**Kutipan Halaman**
****************************************
|
Inzet |
PENDAPAT HUKUM
Untuk kasus debitur : X
Plafond Pinjaman : Rp.450.000.000,-
A. Para Pihak
1. PT. Bank M adalah Bank Perkreditan yang berkedudukan di Palembang yang anggaran dasar
pendiriannya pertama kali dimuat dalam akta tertanggal 12 April 2006 yang
dibuat dihadapan RUSNALDY, Sarjana Hukum, Notaris di Palembang dan telah
mendapat pengesahan dari menteri Hukum dan Hak Asasi Manusia sebagaimana
ternyata dalam surat keputusannya tertanggal 29 Mei 2006
No.C-15392.HT.01.01.TH.2006 selaku kreditor yang memberikan fasilitas pinjaman
tertentu kepada debitur selanjutnya
disebut pihak Bank.
****************************************
**Informasi yang Diberikan**
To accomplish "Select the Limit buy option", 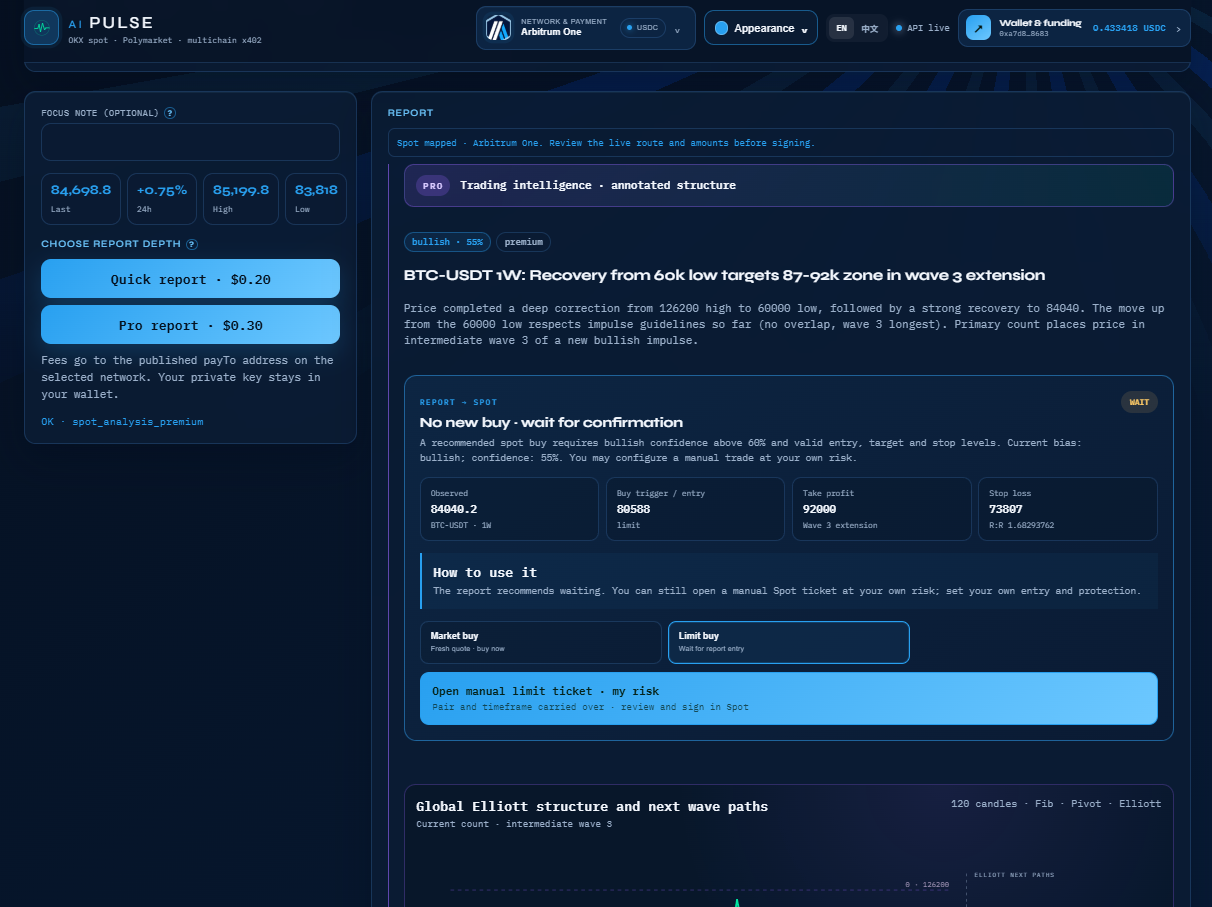I will 789,642.
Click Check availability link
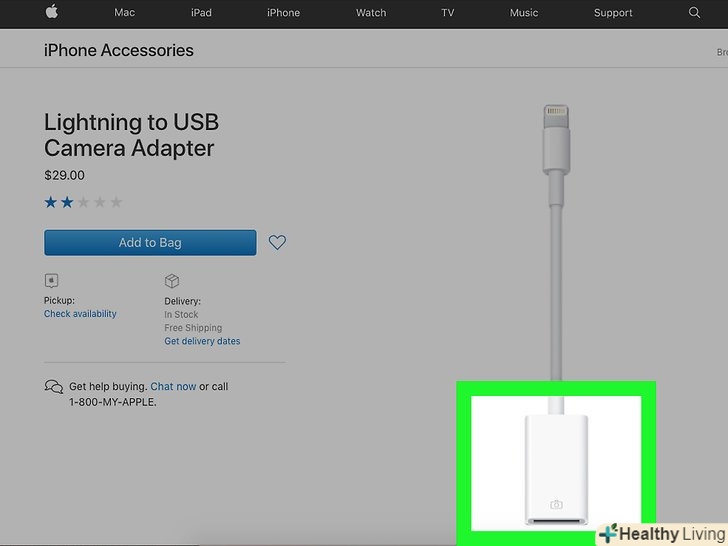 [80, 314]
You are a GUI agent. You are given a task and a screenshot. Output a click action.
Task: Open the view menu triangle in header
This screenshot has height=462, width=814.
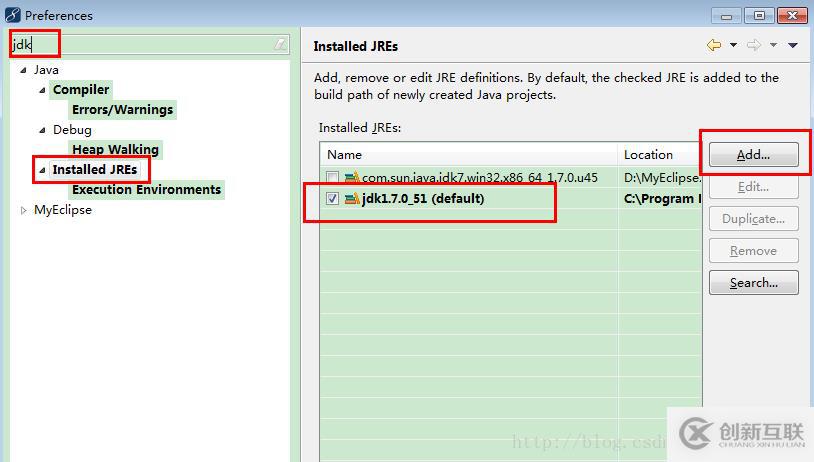(793, 45)
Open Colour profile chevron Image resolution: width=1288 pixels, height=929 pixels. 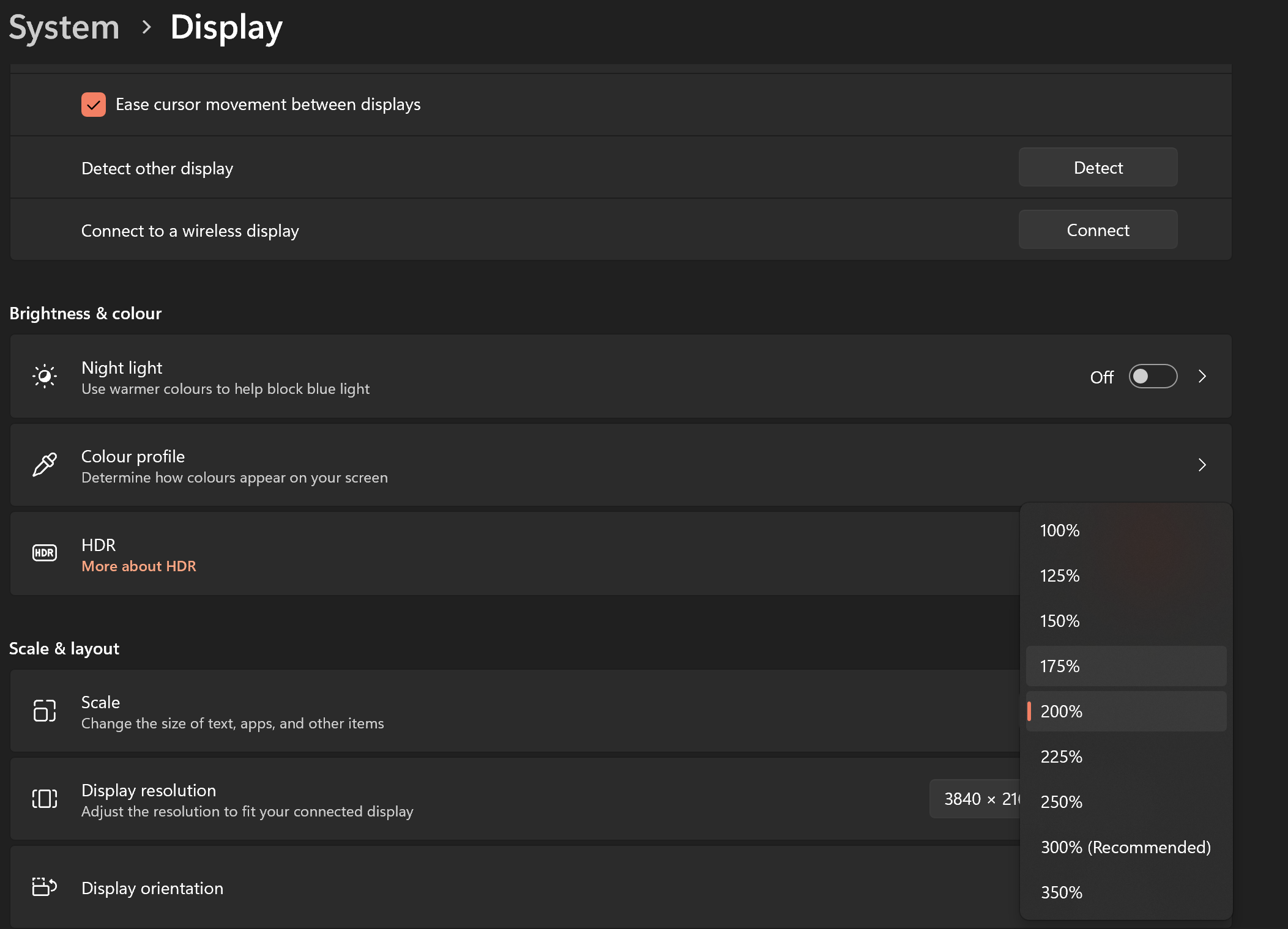click(x=1202, y=465)
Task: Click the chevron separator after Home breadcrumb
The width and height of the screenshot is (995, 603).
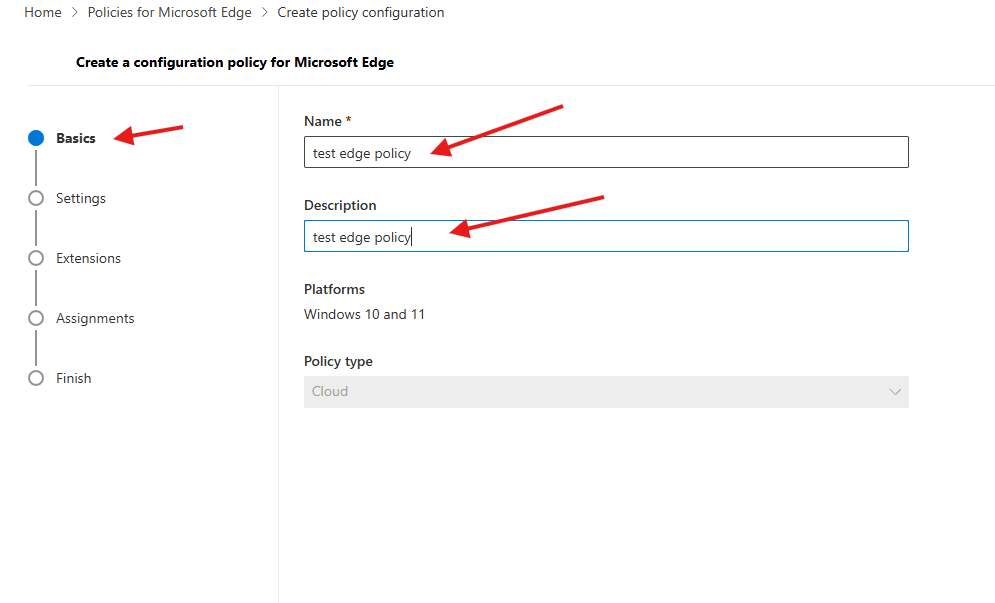Action: point(74,13)
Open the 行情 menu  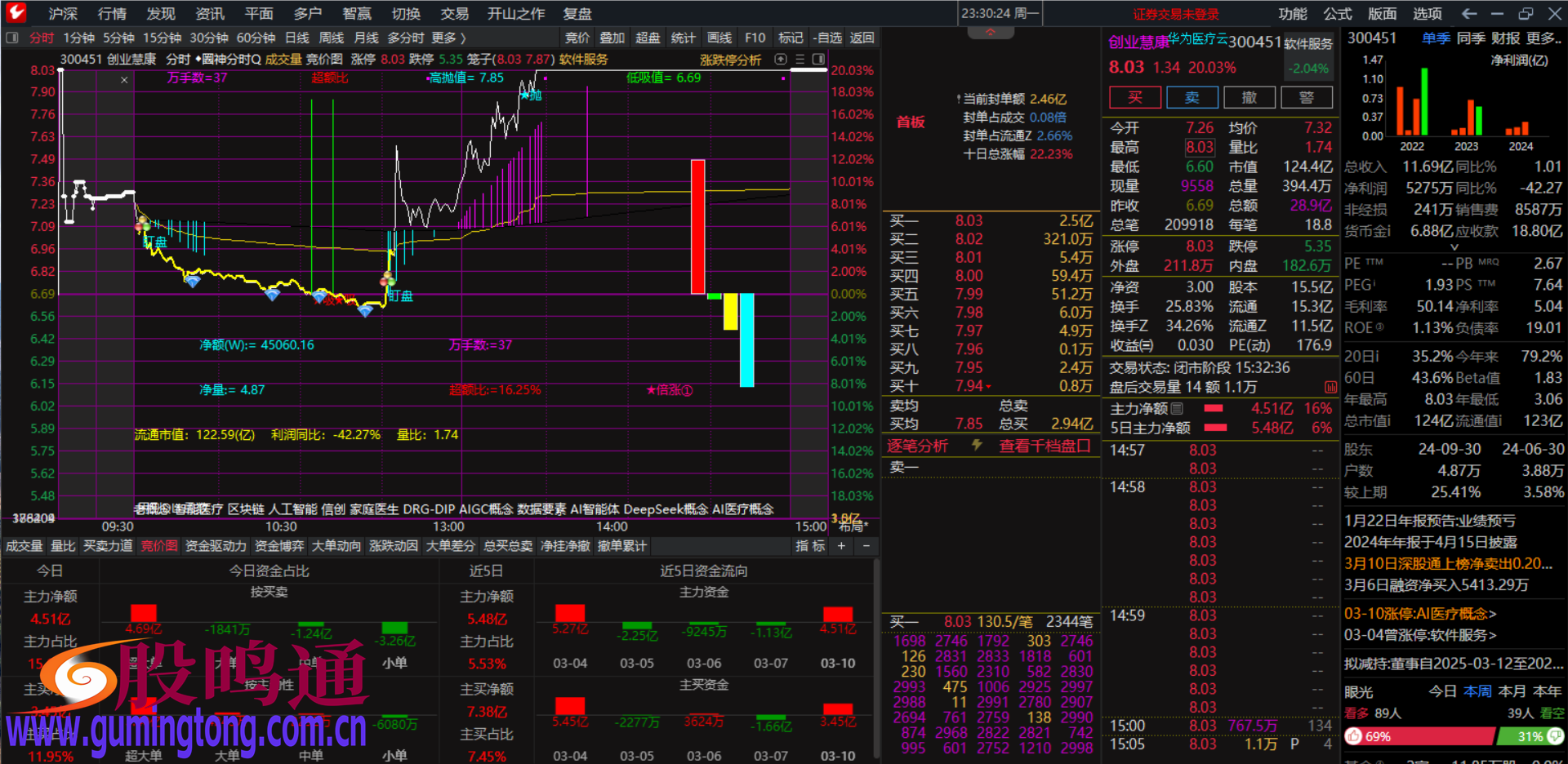click(x=112, y=14)
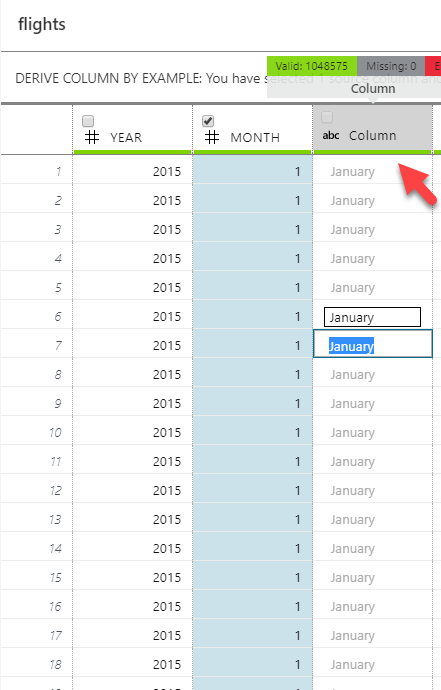Click the YEAR value 2015 in row 3
441x690 pixels.
pos(167,229)
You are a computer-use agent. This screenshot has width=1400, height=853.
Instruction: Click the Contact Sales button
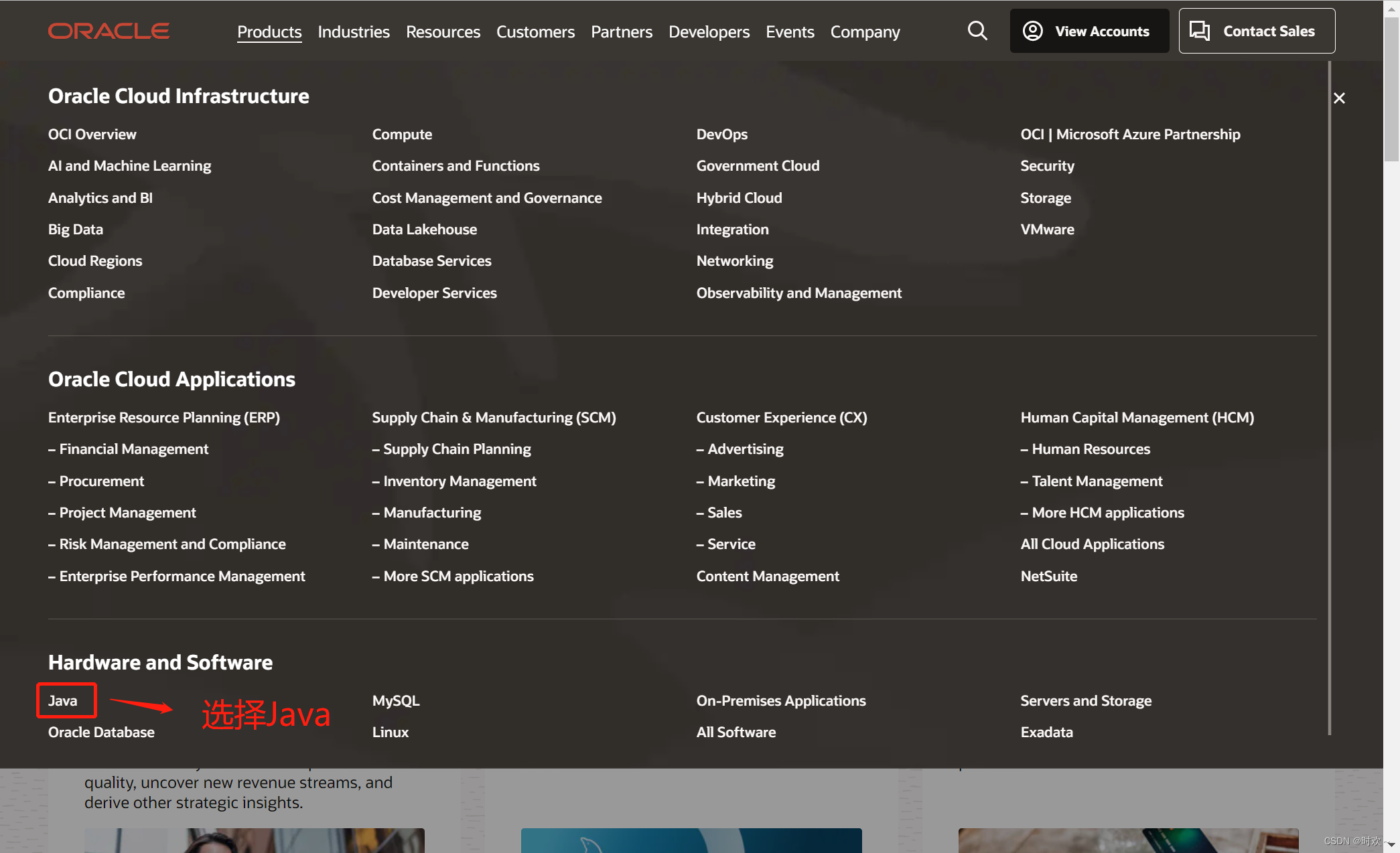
****************************************
**Permintaan**
Lanjutkan teks pendapat hukum di bagian Kutipan Halaman, mulai setelah kalimat terakhir yang ditampilkan.

**Jawaban Tugas**
2. X adalah pihak
yang berhutang dengan jumlah tertentu dengan
jangka waktu tertentu pada bank selajutnya disebut Debitur.
3. P adalah pihak yang mengikatkan diri dengan menjaminkan
harta berupa tanah berikut bangunan yang berdiri diatasnya baik karena sifarnya
maupun karena perundang-undangan dianggap sebagai benda tetap pada pihak Bank
selanjutnya disebut penjamin.
B. Permasalahan
Akibat hukum atas jaminan fidusia dan hak
tanggungan yang tidak didaftarkan di kantor pendaftaran fidusia dan di Badan
Pertanahan Nasional (BPN)
C. Dasar Hukum
1. Undang-undang Nomor 42 Tahun 1999
tentang Jaminan Fidusia dan ;
2. Undang-undang No. 4 Tahun 1996 tentang
Hak Tanggungan Atas Tanah Beserta
Benda-Benda Yang Berkaitan Dengan Tanah
D. Kasus Posisi atau Kronologis
- Bahwa
Debitur mengajukan pinjaman kepada Pihak Bank sebagaimana ternyata dalam Surat
Permohonan Pinjaman Saudara
No.013/SP3-MAS/02/2007 tanggal 23 Februari 2007 dan Pihak bank menyetujui atas fasilitas pinjaman
debitur tersebut.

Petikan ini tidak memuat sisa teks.